# `coffea.NanoEvents` for PHYSLITE

This notebook is a quick demonstration of the `PHYSLITE` schema for [`coffea.NanoEvents`](https://github.com/CoffeaTeam/coffea/tree/master/coffea/nanoevents). `DAOD_PHYSLITE` is a small analysis format for ATLAS.

The PHYSLITE schema and the corresponding behavior classes are still under development - [CoffeaTeam/coffea#540](https://github.com/CoffeaTeam/coffea/issues/540) tracks the progress of some TODO items.

For more information on `NanoEvents` see the [NanoEvents tutorial](https://github.com/CoffeaTeam/coffea/blob/master/binder/nanoevents.ipynb) or [Nick Smith's presentation](https://youtu.be/udzkE6t4Mck) at the [pyHEP 2020](https://indico.cern.ch/event/882824).

First, download a `DAOD_PHYSLITE` example file

In [1]:
import urllib
import shutil
import os
import warnings

url = "https://github.com/CoffeaTeam/coffea/blob/6d548538653e7003281a572f8eec5d68ca57b19f/tests/samples/DAOD_PHYSLITE_21.2.108.0.art.pool.root?raw=true"
filename = "DAOD_PHYSLITE_21.2.108.0.art.pool.root"

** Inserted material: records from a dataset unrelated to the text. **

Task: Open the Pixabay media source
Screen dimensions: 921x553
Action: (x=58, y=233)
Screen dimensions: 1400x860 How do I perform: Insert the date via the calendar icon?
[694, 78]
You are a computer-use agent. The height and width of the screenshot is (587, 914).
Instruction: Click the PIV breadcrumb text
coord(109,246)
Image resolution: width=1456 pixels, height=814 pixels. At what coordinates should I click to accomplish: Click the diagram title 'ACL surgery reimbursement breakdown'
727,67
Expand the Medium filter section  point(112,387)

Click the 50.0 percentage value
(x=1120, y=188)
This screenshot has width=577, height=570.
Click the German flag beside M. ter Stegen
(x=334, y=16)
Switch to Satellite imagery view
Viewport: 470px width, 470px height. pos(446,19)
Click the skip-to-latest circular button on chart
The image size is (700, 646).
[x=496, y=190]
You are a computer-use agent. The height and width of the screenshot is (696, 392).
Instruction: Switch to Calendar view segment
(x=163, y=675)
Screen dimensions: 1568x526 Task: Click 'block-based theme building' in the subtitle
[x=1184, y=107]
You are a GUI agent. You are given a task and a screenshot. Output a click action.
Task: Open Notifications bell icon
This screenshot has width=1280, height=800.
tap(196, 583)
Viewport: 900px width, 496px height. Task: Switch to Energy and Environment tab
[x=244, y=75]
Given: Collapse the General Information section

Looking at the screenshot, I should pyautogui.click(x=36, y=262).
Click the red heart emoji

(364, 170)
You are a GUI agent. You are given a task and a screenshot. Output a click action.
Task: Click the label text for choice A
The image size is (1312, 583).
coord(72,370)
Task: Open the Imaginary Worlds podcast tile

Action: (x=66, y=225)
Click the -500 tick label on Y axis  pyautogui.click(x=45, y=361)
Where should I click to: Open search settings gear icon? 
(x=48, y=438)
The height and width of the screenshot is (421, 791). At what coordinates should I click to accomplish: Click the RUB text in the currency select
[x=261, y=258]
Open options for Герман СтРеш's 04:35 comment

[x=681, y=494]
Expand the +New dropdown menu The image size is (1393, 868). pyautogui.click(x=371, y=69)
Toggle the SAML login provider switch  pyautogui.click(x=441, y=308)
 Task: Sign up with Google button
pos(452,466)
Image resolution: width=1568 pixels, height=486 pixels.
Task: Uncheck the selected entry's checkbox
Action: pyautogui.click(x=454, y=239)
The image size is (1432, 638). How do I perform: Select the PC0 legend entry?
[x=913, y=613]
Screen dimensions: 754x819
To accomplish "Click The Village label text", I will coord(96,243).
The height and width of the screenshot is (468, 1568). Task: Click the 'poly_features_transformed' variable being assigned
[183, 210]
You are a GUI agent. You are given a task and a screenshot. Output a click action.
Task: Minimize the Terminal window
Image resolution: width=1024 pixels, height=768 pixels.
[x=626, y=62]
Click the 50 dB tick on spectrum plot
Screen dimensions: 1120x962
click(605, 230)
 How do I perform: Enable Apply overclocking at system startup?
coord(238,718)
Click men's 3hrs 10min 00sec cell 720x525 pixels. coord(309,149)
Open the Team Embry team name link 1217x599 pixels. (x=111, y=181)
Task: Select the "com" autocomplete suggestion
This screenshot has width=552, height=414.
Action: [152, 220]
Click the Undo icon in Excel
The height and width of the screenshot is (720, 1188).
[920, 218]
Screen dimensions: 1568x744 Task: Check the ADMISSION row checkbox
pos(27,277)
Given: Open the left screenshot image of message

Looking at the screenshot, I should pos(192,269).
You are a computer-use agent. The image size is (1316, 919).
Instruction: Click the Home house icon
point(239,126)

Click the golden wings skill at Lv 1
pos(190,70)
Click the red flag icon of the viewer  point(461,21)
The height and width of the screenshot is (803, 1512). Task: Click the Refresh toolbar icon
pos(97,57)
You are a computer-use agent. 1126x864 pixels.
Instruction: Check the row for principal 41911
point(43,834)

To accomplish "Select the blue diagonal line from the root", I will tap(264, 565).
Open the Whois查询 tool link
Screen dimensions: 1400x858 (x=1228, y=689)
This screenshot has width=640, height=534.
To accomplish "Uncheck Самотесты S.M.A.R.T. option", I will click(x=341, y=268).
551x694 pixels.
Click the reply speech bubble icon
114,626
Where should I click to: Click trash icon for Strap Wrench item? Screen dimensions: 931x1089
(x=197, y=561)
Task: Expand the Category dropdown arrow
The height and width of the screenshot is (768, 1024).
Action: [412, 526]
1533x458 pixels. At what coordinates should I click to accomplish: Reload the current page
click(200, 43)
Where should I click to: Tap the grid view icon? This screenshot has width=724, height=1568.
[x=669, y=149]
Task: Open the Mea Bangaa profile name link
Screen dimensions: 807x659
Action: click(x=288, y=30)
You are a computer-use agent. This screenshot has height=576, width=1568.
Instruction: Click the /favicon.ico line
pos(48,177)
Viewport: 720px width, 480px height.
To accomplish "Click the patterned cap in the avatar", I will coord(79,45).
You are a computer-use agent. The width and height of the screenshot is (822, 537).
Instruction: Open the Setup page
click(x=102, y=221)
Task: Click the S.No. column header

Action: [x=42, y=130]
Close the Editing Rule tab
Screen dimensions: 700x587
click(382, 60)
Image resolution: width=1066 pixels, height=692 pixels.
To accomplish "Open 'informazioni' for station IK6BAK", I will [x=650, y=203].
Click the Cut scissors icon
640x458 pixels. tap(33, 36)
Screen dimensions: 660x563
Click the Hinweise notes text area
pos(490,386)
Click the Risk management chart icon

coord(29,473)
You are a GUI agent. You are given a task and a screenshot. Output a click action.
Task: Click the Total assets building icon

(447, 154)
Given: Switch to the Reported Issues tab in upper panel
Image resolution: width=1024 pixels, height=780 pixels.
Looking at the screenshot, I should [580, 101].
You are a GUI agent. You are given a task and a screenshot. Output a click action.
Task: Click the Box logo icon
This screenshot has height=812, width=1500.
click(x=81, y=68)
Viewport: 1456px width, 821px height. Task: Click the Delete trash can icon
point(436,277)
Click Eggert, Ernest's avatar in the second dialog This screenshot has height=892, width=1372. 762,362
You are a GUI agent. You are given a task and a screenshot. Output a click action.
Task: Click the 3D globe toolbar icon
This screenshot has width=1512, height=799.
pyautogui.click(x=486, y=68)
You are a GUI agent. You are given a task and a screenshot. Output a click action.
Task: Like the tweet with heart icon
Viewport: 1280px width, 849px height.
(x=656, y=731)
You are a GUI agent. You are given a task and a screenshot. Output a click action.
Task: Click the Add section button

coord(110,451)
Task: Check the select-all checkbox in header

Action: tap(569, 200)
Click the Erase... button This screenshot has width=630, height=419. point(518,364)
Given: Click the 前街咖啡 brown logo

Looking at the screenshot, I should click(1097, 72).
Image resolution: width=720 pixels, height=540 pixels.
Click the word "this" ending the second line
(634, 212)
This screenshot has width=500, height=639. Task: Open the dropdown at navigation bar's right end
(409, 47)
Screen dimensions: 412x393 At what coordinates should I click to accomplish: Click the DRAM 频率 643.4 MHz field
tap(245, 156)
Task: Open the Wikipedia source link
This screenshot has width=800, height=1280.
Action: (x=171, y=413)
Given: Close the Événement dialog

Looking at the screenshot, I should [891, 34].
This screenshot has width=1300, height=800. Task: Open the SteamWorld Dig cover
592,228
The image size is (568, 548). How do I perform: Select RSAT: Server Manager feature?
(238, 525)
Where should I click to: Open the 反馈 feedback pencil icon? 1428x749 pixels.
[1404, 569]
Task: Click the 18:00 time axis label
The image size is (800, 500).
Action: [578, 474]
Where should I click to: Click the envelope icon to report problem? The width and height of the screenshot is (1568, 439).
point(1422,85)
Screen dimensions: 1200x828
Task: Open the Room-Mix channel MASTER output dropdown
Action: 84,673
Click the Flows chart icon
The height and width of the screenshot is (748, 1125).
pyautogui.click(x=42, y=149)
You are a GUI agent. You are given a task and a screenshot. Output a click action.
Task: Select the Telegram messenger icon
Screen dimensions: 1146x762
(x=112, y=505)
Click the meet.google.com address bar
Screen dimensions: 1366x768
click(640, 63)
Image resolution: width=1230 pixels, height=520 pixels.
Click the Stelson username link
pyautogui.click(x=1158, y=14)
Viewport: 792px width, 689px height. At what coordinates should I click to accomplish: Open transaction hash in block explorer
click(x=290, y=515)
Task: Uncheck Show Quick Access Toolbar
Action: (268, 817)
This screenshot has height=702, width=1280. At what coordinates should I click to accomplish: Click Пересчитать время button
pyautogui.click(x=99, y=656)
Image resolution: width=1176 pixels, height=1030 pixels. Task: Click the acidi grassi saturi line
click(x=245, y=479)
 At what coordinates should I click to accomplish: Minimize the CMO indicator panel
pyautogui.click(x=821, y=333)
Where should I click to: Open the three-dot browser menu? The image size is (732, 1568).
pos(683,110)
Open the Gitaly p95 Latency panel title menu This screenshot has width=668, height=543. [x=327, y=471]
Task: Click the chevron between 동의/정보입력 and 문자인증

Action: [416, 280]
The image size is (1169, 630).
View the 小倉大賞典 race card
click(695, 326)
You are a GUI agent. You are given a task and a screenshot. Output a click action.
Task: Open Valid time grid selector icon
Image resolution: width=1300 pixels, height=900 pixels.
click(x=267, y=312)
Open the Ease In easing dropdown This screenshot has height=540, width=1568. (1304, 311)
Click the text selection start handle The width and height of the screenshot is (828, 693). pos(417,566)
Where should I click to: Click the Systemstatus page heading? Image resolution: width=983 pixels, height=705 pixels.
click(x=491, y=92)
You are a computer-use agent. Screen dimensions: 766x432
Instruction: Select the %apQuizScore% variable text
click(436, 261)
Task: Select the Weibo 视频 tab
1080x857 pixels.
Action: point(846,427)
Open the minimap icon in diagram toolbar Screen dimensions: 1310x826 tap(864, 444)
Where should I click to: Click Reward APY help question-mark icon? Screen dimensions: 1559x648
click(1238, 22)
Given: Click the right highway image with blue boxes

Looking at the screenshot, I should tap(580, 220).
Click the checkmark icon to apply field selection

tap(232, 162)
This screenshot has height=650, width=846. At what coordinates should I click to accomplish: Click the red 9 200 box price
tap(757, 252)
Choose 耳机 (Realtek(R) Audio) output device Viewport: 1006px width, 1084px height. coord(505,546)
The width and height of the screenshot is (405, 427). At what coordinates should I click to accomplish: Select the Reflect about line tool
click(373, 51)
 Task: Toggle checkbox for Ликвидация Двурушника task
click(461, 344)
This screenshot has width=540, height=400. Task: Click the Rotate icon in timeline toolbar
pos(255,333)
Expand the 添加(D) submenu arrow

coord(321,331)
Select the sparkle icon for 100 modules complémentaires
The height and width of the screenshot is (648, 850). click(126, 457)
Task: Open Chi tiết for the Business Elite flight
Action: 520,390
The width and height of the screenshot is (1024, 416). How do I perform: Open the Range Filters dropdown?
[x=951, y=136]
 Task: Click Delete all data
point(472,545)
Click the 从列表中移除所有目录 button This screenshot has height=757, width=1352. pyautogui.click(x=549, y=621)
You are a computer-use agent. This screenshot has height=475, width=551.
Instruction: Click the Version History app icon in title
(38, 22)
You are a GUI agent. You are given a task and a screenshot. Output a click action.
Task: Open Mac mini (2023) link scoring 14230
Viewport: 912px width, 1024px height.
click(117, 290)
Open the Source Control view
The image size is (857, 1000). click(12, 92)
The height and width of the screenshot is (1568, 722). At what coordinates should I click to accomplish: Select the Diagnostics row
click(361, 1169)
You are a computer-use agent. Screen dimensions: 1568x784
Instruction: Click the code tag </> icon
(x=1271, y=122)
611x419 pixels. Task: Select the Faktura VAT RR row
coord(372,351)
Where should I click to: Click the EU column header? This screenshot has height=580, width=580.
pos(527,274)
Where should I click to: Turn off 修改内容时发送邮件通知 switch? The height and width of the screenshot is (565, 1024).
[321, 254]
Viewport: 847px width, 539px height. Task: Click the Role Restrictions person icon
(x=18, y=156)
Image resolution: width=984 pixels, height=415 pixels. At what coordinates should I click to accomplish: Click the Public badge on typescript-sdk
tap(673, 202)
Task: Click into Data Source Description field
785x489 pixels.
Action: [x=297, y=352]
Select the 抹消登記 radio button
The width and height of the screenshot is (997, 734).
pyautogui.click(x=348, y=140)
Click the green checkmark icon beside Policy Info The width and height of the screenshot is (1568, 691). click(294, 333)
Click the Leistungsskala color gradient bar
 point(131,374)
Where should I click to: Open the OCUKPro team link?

if not os.path.exists(filename):
    with urllib.request.urlopen(url) as response, open(filename, 'wb') as f:
        shutil.copyfileobj(response, f)

In [2]:
from coffea.nanoevents import NanoEventsFactory, PHYSLITESchema
import awkward as ak

Until uproot uses `AwkwardForth` to deserialize vector branches, we need to use our custom routines for efficient reading. The following patches the function that extracts a column from a rootfile:

In [3]:
from physlite_experiments.deserialization_hacks import patch_nanoevents
patch_nanoevents()

Let's set the `UprootSourceMapping` into debug mode, such that we can see when new branches are loaded:

In [4]:
from coffea.nanoevents.mapping import UprootSourceMapping
UprootSourceMapping._debug = True

Now, create the `NanoEventsFactory` object and get `events`, an awkward array representation of the event structure.

In [5]:
with warnings.catch_warnings():
    # lot's of warnings for unreadable branches, ignore for now
    warnings.simplefilter("ignore")
    factory = NanoEventsFactory.from_root(filename, "CollectionTree", schemaclass=PHYSLITESchema)
    events = factory.events()

In [6]:
events

Gettting: 5a5bf972-b48c-11eb-ae42-0101007fbeef /CollectionTree;1 0 40 ['AntiKt10TruthSoftDropBeta100Zcut10JetsAuxDyn.Tau1_wta', '!load', '!offsets']
Gettting: 5a5bf972-b48c-11eb-ae42-0101007fbeef /CollectionTree;1 0 40 ['egammaClustersAuxDyn.calE', '!load', '!offsets']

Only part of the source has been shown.